Nothing but the lines from the one containing "Task: Expand the gears actions dropdown arrow" through the last line of the material should appear in the answer, transcribed exactly, pictures excluded.

START Data to process

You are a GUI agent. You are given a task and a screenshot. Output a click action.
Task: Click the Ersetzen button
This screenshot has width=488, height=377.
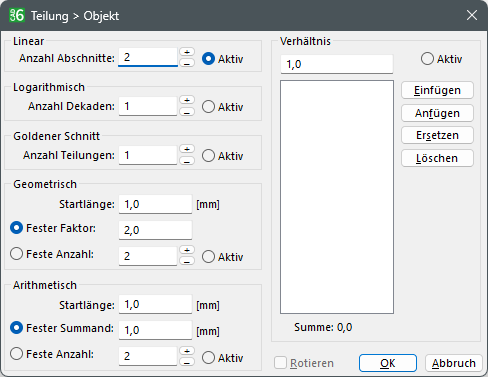437,135
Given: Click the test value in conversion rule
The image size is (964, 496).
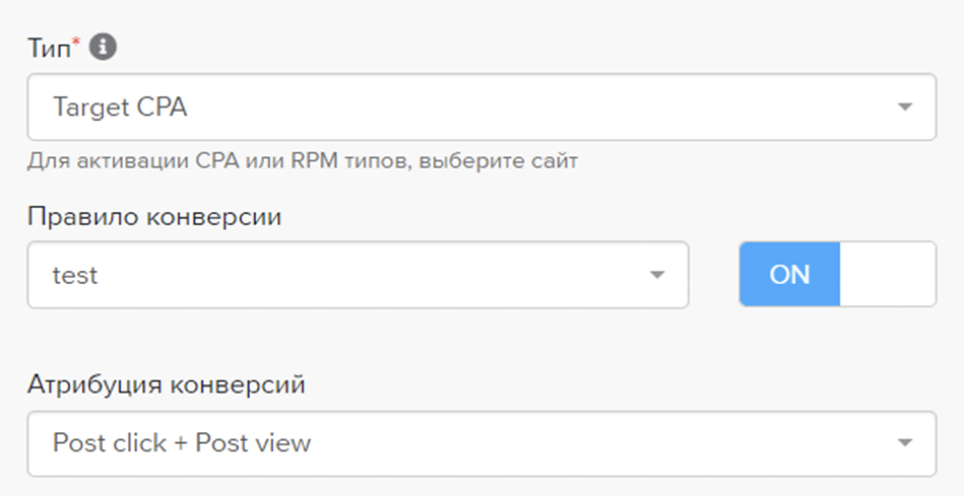Looking at the screenshot, I should click(x=75, y=274).
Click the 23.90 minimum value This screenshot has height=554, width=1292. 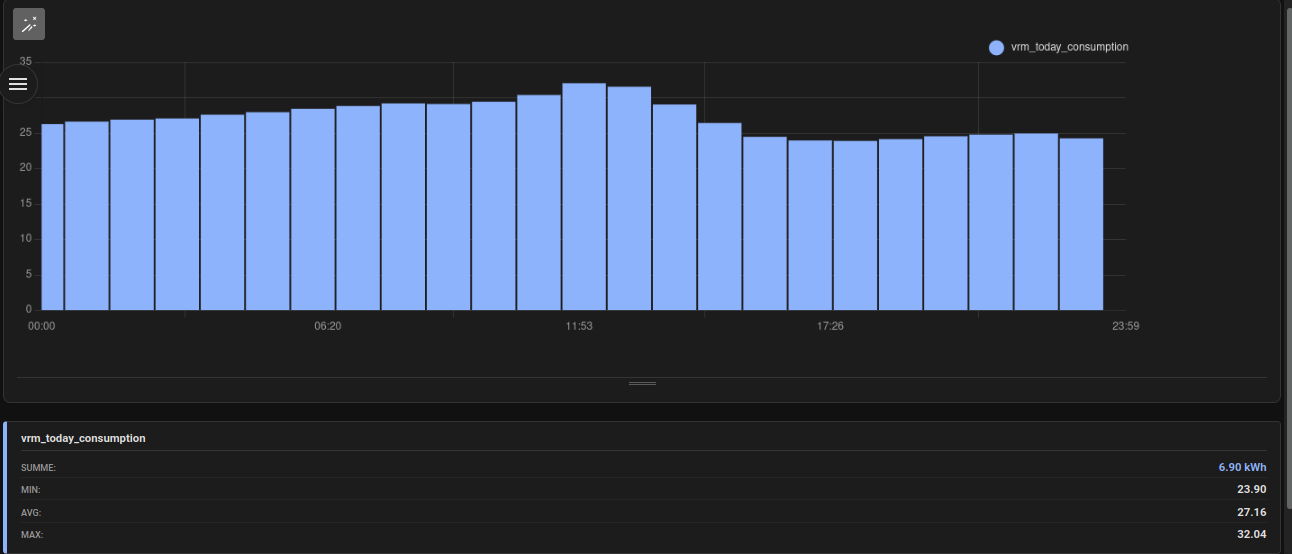pos(1252,489)
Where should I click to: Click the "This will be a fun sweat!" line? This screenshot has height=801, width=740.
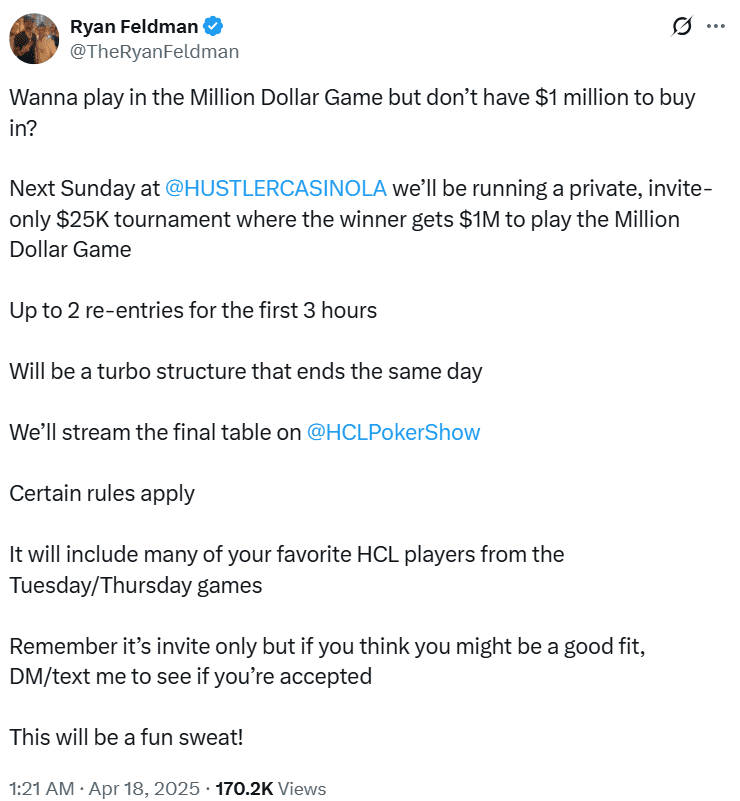pyautogui.click(x=126, y=737)
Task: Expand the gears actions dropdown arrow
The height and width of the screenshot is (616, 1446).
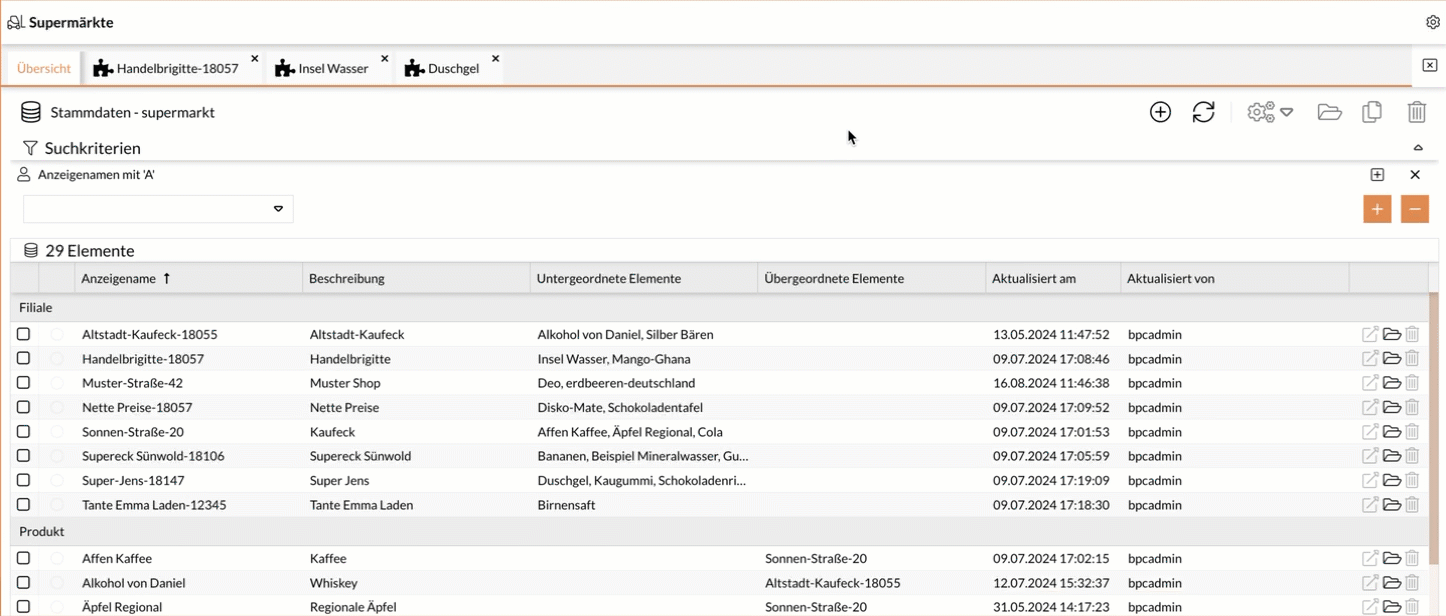Action: click(x=1287, y=112)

END Data to process

## Result for this task
Task: Expand the gears actions dropdown arrow
The height and width of the screenshot is (616, 1446).
Action: click(x=1287, y=112)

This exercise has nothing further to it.